I did a skills assessment and looked for roles that aligned with what I was good at and what I enjoyed doing. I ended up taking a more junior role at a growing mid-sized company where I was responsible for a mix of accounting and HR functions. As I dove into the role, I realized how much more there was to HR than what I had been exposed to previously. In this position, I was able to grow my knowledge base and career while building out the HR department. If you find yourself in the same boat and you want to make a transition to HR mid career. My suggestions are:
- Don’t be afraid to take a step back to move forwards
- Perform senior level work even if it’s a junior level job
- Focus on continuous learning and self improvement so you can grow in your job
- Seek out certification to establish your credibility
If you’re looking to transition to civilian HR after a career in the military the process is similar and there are a number of programs that can help.
Military HR to Civilian HR
There are many things that serving in the military can teach you that will make you an asset to any civilian organization. Exceptional leadership skills, attention to detail and working well as part of a team are just a few of the things that come to mind. Because of this, employers are eager to hire veterans who display these skills. You’ll want to prepare yourself for the transition to civilian employment by familiarizing yourself with the differences between military and civilian HR. This can be done either through obtaining additional education or sitting for an HR certification.
The Onward to Opportunity Program helps eligible service members, veterans and military spouses develop skills that they can use to transition into civilian careers. In fact, they offer training and preparation for the Human Resources Certification Institute’s PHR and SPHR exams. But the programs benefits don’t end there. It also pairs participants with a Veteran Transition Specialist and Career Coordinator from Hire Heroes USA who will help provide career services and match participants with partner companies for interviews.
Should you become an HR Generalist or Specialist?
When considering a career in HR, you should acquaint yourself with the different options that you have for career paths. Starting out, you may want to pursue a generalist track that will give you exposure to all of the HR functional areas including:
- Performance Management
- Total Rewards
- Employee Relations
- Learning & Development
A generalist needs to be comfortable working on varied tasks and quickly switching between them as they may find themselves juggling competing priorities.This role is ideal for someone who enjoys a great deal of variety because the one thing that’s certain is that no two days are the same.
If you have aspirations to gain comprehensive knowledge in one focal area, you can find a role that will let you specialize. There are positions that let you focus on talent acquisition, employee relations or even training. Additionally, as the workforce becomes more diverse, organizations are increasingly looking for HR professionals who specialize in diversity & inclusion to ensure that they’re creating a welcoming environment with opportunities for all employees to grow and develop. Or, if you’re interested in technology, there’s a path for you too. Aside from HRIS systems, companies are also looking to AI to streamline processes to give HR pros more time to focus on their strategic efforts.
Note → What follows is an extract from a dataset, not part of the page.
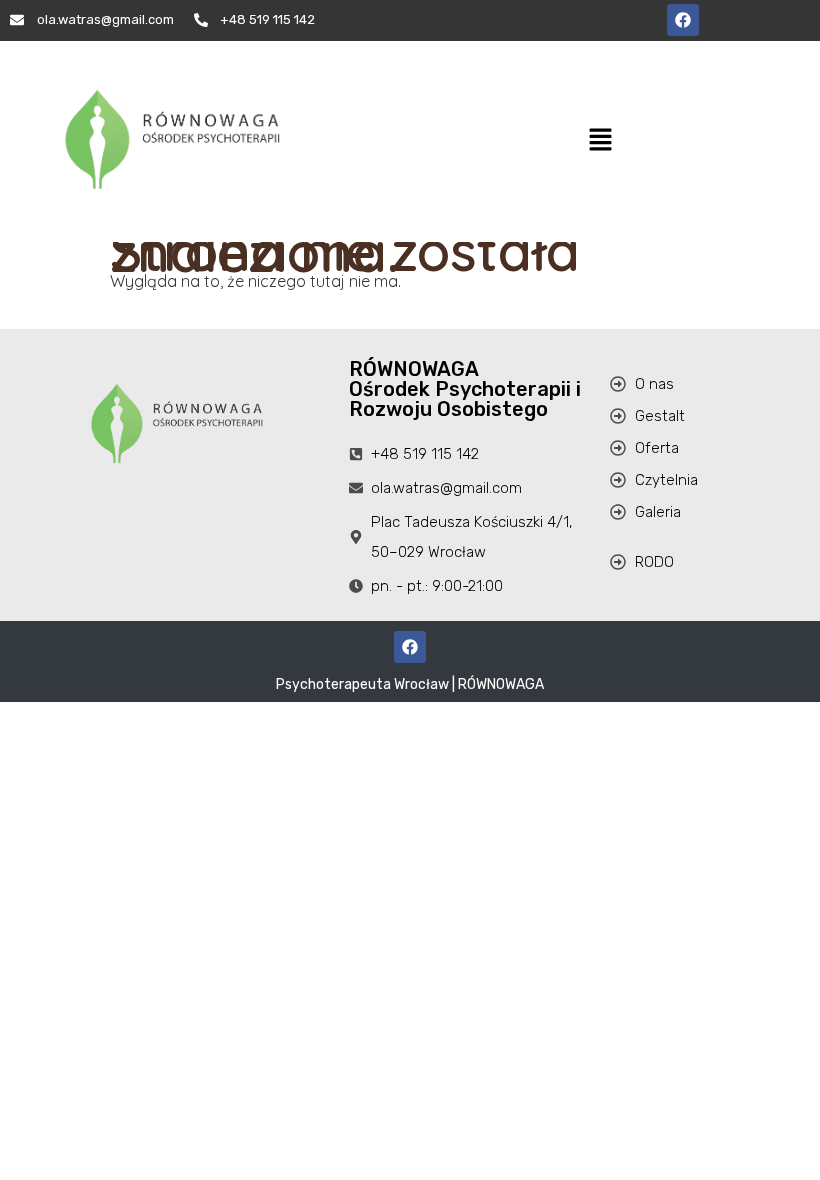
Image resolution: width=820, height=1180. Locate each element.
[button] (600, 141)
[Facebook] (683, 20)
No matter which track you choose, you have the opportunity to grow in a job that’s in demand.
Human Resources Salary
A career in human resources can give you high levels of job satisfaction while also providing financial rewards. A typical first job in HR is either an analyst or coordinator role which provides administrative support to mid and senior level managers. According to the BLS, the median salary for an entry-level HR assistant position is $39,480. With a few years of experience you can transition into an HR generalist role which has a median salary of $60,880. However, if you’re looking to make six figures in HR, you can either enter into management or pursue a high paying specialty like Compensation & Benefits, Employee Assistance or Training & Development, all of which have salaries that top the $100K mark. To position yourself for one of these top paying jobs:
- Sharpen your leadership and managerial skills
- Earn your certification or acquire an advanced degree
- Establish yourself as a subject matter expert in your specialization of choice
What are the main functions of HR? The main functions of Human Resources are Leadership and Strategy, Talent Planning and Acquisition, Training and Development, Employee Relations and Compensation and Benefits. HR professionals can work as generalists with knowledge of all functional areas or as specialists who focus on one or two.
What is the recruiting function of HR? Recruiting or talent acquisition is the process of attracting candidates to an organization so it has the right talent on hand at the right time to meet its strategic goals. Recruiters will post jobs, review candidates and refer those who meet the position’s qualifications to hiring managers for interviews.